Tras seis meses pregonando el "No es No" como lugarteniente de Pedro Sánchez, el grouchomarxista Antonio Hernando no dudó en pegar el chaquetazo. Como en el chiste de Miguel Gila, sólo le faltó aquello de "¡Le dimos una paliza entre todos!...".

Alberga Hernando una cierta vis de clown. No hablamos del payaso amable, entrañable, aquel que parte de nuestra animalidad para denunciar acaso una absurda humanidad. Hernando es más Payaso diabólico; tiene algo de mal sueño. Sin saber muy bien por qué, sientes cierto desasosiego al verle; la necesidad de abrir las ventanas o huir a la nevera a por un refresco... Serán precisos mejores actores para seguir estafando a los simpatizantes. La mirada de José Martí Gómez, en La Lamentable.

Traidores

José Martí Gómez

En 1994 recorrí Vizcaya junto a Eugenio Madueño. Gentes de la UGT nos contaron que en un mitin de Felipe González uno de los líderes sindicales le gritó “¡Traidor!” y luego rompió a llorar, inmerso en la contradicción de ser fiel al sindicato siendo consciente de que el PSOE y la UGT ya no eran conciliables.

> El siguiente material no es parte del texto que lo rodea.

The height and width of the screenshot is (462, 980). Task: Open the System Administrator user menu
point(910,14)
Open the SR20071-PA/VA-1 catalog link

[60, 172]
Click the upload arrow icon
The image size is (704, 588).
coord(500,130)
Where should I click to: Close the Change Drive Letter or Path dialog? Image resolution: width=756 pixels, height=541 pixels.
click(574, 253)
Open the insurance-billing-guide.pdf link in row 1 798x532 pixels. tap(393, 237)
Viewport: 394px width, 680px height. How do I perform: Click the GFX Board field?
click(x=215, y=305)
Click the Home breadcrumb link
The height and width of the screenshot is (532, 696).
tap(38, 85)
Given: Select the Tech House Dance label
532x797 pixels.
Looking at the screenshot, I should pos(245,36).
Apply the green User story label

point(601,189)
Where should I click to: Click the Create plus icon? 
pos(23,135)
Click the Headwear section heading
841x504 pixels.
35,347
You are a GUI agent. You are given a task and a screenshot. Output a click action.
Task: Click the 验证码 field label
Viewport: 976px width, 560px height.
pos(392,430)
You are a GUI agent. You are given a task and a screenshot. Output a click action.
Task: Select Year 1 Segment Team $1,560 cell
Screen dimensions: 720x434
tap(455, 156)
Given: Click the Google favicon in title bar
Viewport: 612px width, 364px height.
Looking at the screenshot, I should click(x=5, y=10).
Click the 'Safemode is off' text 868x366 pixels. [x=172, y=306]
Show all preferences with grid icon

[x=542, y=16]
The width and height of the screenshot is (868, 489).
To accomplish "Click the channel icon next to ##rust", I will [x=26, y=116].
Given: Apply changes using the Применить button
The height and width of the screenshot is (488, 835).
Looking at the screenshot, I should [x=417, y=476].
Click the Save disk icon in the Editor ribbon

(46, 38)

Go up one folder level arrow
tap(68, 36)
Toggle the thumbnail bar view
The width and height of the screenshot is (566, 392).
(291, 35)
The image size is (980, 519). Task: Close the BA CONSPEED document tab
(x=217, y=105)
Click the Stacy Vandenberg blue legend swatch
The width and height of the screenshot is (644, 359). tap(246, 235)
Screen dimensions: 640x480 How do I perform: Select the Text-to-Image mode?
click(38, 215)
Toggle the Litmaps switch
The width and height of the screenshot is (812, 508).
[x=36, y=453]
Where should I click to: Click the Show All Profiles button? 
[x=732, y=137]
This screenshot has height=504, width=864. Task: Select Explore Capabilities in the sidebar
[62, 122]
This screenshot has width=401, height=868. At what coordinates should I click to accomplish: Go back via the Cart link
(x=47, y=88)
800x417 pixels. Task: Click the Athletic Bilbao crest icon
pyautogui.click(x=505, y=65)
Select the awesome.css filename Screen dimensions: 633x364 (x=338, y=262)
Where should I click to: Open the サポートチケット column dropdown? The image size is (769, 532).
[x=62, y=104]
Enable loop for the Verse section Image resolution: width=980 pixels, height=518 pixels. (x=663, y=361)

La palabra traidor no me produjo sorpresa. Mi padre, socialista de toda la vida, había muerto en 1993 pero mucho antes de morir cuando ponía el Telediario y salía Felipe González lo cerraba tras llamarle traidor.

Yo había entrevistado en 1988 al ministro Carlos Solchaga. Me dijo:
–España será el paraíso de los jubilados.
Cuando lo leyó, mi padre me preguntó:
–¿Y cuando te dijo eso no lo enviaste a la mierda?
–No –le respondí.
–¿Qué clase de periodista eres tú?– masculló.

Leo que a los 15 diputados socialistas disidentes con la abstención se les va a abrir un expediente. Yo abriría expediente a los que votaron por la abstención.

Creo que muchos de ellos lo debieron pasar muy mal, debatiéndose como el sindicalista vasco entre la fidelidad al partido y la traición a sus principios.

El compañero Hernando no. El compañero Hernando lo traga todo. No se comprende de otro modo que tras repetir hasta la saciedad “no es no” ahora haga encaje de bolillos defendiendo lo indefensable.